Masterpiece of Organisational Design
Imagine you join a new kind of job in a different line of business you don’t have any experience in.
Imagine your new colleagues are as novice as you are and all of you join at the same time.
Imagine most of your trainers as well as your team leaders have never done this job before either. Most of them have joined the new organisation only slightly earlier than you.
Imagine this organisation involves more than five hundred paid staff most of whom are recruited and trained within much less than two years.
Imagine your new employer relies on more than twenty thousand volunteers and hundreds of vendors most of whom have never worked together in this kind of system before.
Imagine there is limited time for dry runs and there is no chance for a full dress rehearsal before the actual start of operations when full “customer demand” comes in with a bang, without any ramping up phase whatsoever.
Imagine you, together with all other staff, are only hired temporarily and requested to do your best for a very short period of time although having in mind that shortly after delivering you all will be out of job.
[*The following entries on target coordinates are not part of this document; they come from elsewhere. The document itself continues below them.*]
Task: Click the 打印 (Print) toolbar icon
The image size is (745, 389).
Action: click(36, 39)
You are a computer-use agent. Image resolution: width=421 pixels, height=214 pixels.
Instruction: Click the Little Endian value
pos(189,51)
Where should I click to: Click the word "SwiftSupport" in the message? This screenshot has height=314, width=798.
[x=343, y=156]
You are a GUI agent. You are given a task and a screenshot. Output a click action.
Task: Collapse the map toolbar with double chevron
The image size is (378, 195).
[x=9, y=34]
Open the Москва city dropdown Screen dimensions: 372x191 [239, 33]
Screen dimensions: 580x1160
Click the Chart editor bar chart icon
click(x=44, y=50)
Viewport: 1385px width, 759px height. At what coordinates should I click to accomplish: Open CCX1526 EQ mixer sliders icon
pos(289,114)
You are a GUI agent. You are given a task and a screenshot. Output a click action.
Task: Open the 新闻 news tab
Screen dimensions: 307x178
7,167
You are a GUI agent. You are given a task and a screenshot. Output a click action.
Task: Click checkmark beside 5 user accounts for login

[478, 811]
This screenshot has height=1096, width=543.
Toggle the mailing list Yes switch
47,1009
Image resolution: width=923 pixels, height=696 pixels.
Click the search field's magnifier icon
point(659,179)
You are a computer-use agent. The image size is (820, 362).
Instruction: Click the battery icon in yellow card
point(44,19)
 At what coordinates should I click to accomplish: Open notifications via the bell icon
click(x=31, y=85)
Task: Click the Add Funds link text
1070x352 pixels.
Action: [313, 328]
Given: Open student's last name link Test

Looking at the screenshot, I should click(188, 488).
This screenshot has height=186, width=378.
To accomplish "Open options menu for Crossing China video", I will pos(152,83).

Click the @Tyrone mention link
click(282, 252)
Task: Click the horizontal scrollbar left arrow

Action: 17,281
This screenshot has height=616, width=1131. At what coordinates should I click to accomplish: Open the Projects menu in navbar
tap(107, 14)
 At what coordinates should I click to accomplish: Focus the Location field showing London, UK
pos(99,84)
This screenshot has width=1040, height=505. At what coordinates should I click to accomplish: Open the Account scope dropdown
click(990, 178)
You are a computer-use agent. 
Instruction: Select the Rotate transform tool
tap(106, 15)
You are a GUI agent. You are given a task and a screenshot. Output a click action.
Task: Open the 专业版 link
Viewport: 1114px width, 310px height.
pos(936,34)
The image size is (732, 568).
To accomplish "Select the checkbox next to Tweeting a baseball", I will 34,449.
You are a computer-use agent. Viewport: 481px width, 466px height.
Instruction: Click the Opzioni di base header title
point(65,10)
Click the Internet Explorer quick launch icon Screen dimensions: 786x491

Imagine you together with all your new colleagues and leaders are under constant scrutiny by national and international media, by representatives of a powerful international body, by doubting members of the public and by worried politicians.
How much chance would you give your new employer and yourself to deliver excellent results, exceptional customer satisfaction as well as extremely positive feedback and job satisfaction of volunteers and staff?
The last couple of days, the Singapore Youth Olympic Games Organising Committee have delivered exactly this – the results of a true Masterpiece of Organisational Design.
There is much to learn from BG Goh Kee Nguan and his team.